# EXERCISE TEXT:
◆ ◆ ◆

The irony is, as exports soar and Chinese firms assume global leadership in emerging industries, China’s economy looks incredibly strong. But inside China, the economy feels weak. Corporate profits aren’t growing, and in some new industries they are non-existent. Consumer confidence hasn’t recovered since the pandemic as people continue to worry about job security. Tax revenue has been falling for most of this year, which typically occurs during a recession, not when real GDP is growing faster than 5 percent annually. And the debt-to-GDP ratio continues to rise as the government expands borrowing to support demand.
That’s why Beijing’s current “anti-involution” campaign is so important. Companies struggling with overcapacity can boost sales by cutting prices, but that erodes profits. And without profits — and the consequent corporate tax revenue — the country can’t reap the benefits of the new model.
For decades, economists have warned that China’s demographic profile meant that it ran the risk of growing old before it grew rich. The new growth model is a last ditch sprint to prevent that happening.

◆ ◆ ◆

# RECORDS PROVIDED:
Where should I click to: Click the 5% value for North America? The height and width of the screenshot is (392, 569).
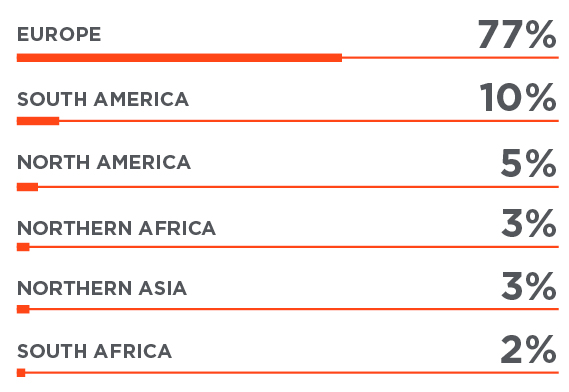coord(528,163)
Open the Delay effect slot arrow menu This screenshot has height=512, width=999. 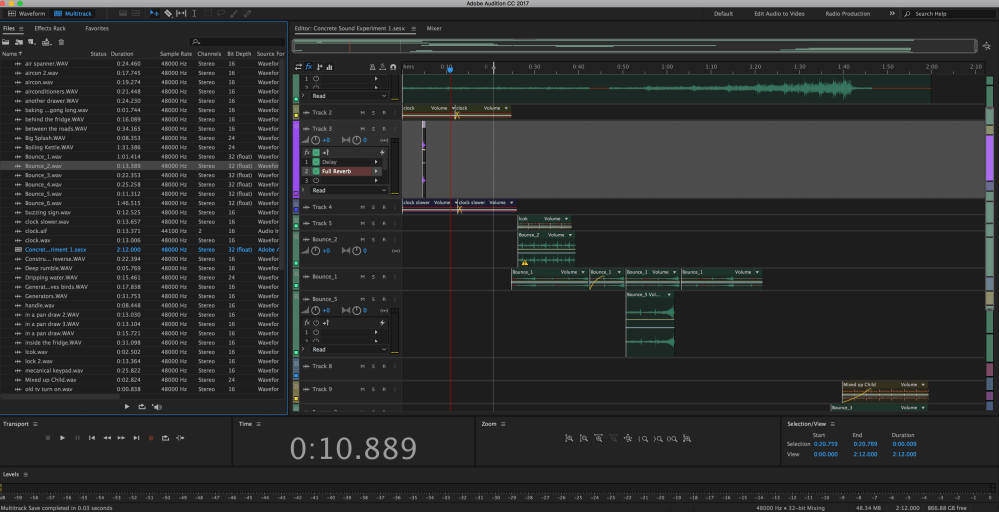[x=376, y=161]
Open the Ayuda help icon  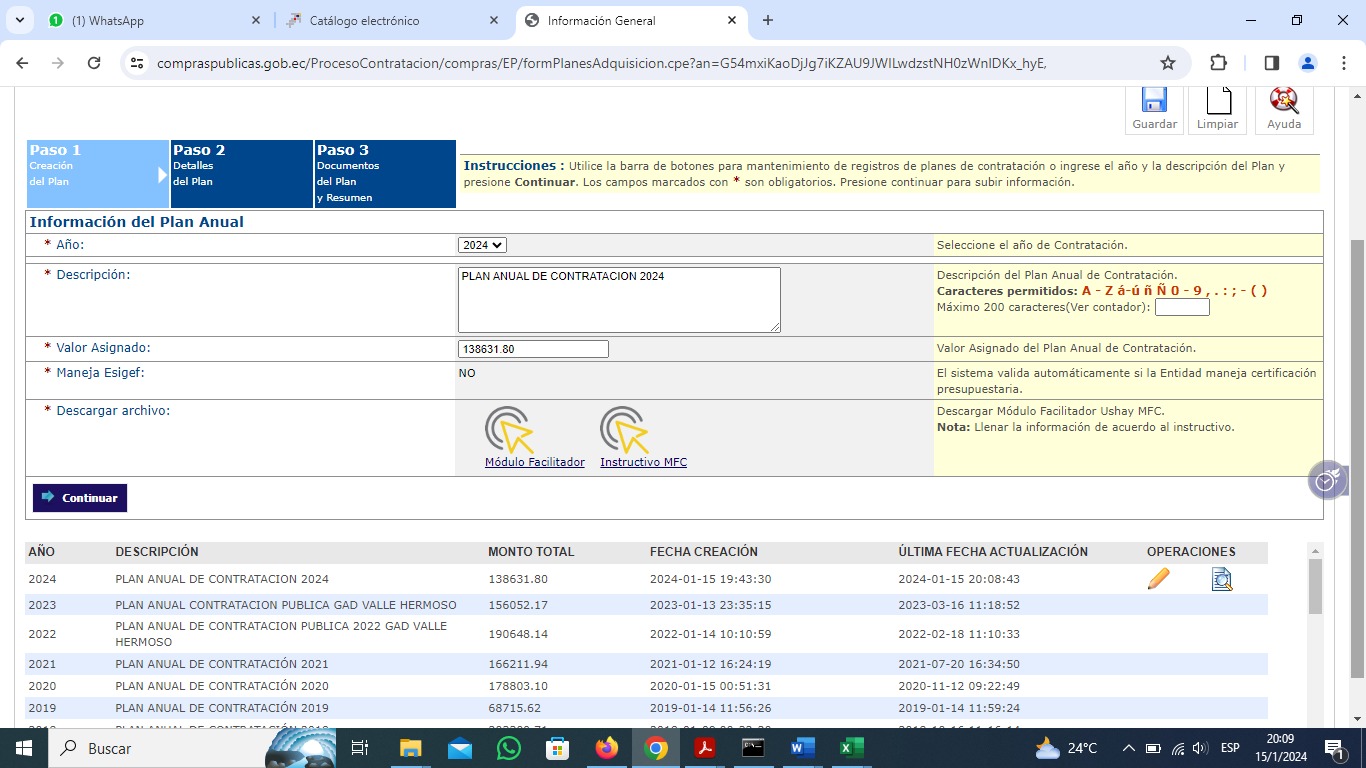[1283, 102]
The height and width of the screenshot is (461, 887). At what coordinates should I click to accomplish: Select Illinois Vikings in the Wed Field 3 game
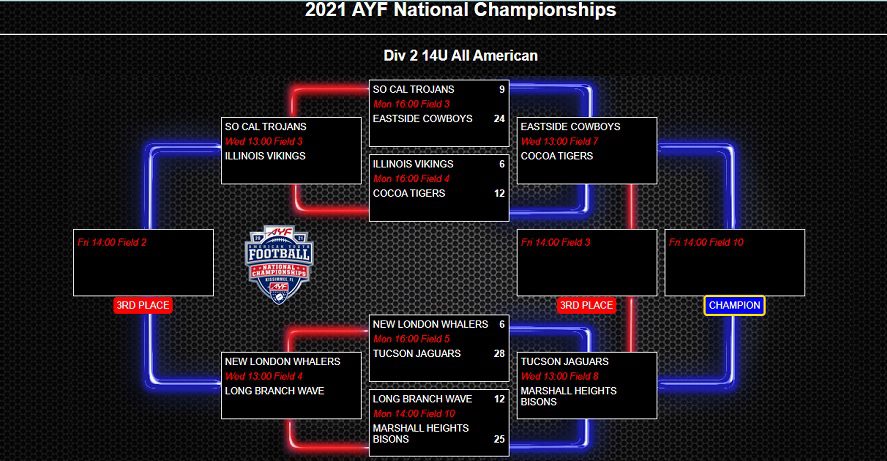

◆ ◆ ◆

# TASKS AND EXERCISES:
(A) According to the passage on China's economy, what has been happening to tax revenue for most of this year?
(B) Transcribe the passage on China's economy word for word, everything from "That’s why Beijing’s" down to "prevent that happening.".
The rows have no connection to the passage on China's economy.

# ANSWERS BY ITEM:
(A) It has been falling.

(B)
That’s why Beijing’s current “anti-involution” campaign is so important. Companies struggling with overcapacity can boost sales by cutting prices, but that erodes profits. And without profits — and the consequent corporate tax revenue — the country can’t reap the benefits of the new model.
For decades, economists have warned that China’s demographic profile meant that it ran the risk of growing old before it grew rich. The new growth model is a last ditch sprint to prevent that happening.